Scher: Du nutzt eine Kunstform, um eine andere Kunstform zu verpacken. Ein einzigartiges Erlebnis.
Sagmeister: Und was es beinhaltet, ist höchst emotional und nicht sichtbar. Wir machen es sichtbar. Das ist der Grund, warum ich heute wie früher überzeugt bin, dass ein Albumcover immer das bessere Medium ist im Vergleich zum Filmplakat. Das Filmplakat verpackt etwas, das bereits sichtbar und visuell ist, es ist auch werblicher. Mit einem Filmplakat reduzierst du ein unglaubliches visuelles Erlebnis auf ein einziges Bild. So etwas zu entwerfen, ist eine viel langweiligere Aufgabe, als etwas nicht-visuelles sichtbar zu machen.
Lassen Sie uns über den kreativen Prozess sprechen. Was bedarf es, um eine Markenidentität oder ein Logo zu entwickeln? Zeichnet eine exzellente Idee aus, dass sie spontan entsteht oder sitzen Sie manchmal wochenlang?
Glaser: Es geht immer darum: Zu welchem Zweck? Manchmal haben Sie eine brillante Idee, um ein Produkt zu verkaufen, aber es schadet der Person, die es verwendet. Weil unsere Wirtschaft eine kapitalistische Gesellschaft ist, aufgebaut auf permanentem Konsum, und die Menschen deshalb laufend kaufen und konsumieren. Wir arbeiten in einer Struktur, die wir nicht bewundern, die schädlich ist, aber welche Wahl haben wir? Die Frage ist daher nicht: Woher kommt die Idee? Sie sollte vielmehr sein: Was ist der endgültige Zweck der Idee? Wer profitiert davon? Ich denke, man kann nicht in dieser Branche tätig sein,
ohne sich diese Frage zu stellen. Und wenn man dieser Logik folgt, wer davon profitiert, endest du oft bei jenem Widerspruch, der es verdammt schwer macht daran zu arbeiten, ohne diese Frage zu stellen, bevor du damit beginnst.
Stimmen Sie dem zu, Jan?
Wilker: Oh ja, ich denke, wir alle kommen immer wieder an den Punkt, wo wir hinterfragen, was wir machen und warum. Zu Ihrer ursprünglichen Frage nach dem kreativen Prozess: Für mich ist er die meiste Zeit harte Arbeit. Es ist nicht so, dass es einfacher wird, je länger man daran arbeitet. Zumindest für mich ist das so. Ich brauche für meine Ideen Zeit.

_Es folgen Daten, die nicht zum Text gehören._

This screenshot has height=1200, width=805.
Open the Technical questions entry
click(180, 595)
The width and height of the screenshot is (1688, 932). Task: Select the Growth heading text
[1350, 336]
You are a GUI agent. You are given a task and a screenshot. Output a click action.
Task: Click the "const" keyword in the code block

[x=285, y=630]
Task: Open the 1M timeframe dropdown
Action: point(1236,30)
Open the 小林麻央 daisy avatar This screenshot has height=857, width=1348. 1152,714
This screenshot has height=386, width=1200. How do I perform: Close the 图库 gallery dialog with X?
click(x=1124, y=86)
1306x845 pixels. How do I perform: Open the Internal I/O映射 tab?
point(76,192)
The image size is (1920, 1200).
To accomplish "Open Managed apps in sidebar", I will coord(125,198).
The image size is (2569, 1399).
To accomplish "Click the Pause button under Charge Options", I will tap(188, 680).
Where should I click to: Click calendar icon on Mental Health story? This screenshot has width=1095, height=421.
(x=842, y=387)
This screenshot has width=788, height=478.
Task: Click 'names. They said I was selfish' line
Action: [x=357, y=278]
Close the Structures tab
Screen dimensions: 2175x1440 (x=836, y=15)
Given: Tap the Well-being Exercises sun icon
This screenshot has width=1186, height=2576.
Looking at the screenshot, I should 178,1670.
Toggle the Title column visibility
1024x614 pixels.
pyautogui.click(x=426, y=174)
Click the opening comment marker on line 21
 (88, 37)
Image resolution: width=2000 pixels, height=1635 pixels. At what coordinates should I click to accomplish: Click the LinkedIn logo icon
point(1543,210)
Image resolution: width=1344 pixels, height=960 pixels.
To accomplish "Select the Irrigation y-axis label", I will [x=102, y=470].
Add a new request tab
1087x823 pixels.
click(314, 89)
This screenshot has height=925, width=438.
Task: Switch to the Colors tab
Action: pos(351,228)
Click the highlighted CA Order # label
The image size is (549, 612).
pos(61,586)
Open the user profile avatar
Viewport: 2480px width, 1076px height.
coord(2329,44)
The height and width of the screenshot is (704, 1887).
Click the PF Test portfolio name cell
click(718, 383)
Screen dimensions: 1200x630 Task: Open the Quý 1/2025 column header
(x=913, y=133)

Sagmeister: Ich denke, jeder von uns hat über die Jahre einige Tricks entwickelt, um aus einem Loch zu kommen. Wenn kein Einfall kommen mag, man keine Idee hat, hat jeder von uns eine Anzahl von Strategien, um aus dem Nichts ein Etwas zu machen.
Scher: Wenn du an Projekten arbeitest, die sich wiederholen, wirst du oberflächlich. Das ist sehr gefährlich, denn das heißt auch, dass deine Arbeit beginnt oberflächlich zu werden. Um daraus auszubrechen, benötigst du einen Neustart.
Kidd: Wenn du nicht aufpasst, wirst du zu Sting. Wenn du vergleichst, was The Police früher gemacht hat und was Sting heute macht – das ist ein großer Unterschied.
Waren Sie jemals in der Situation, dass Sie ein Kunden-Meeting hatten und keine Idee?
Scher: Ständig. Ich merke mir manchmal nicht einmal den Namen des Kunden.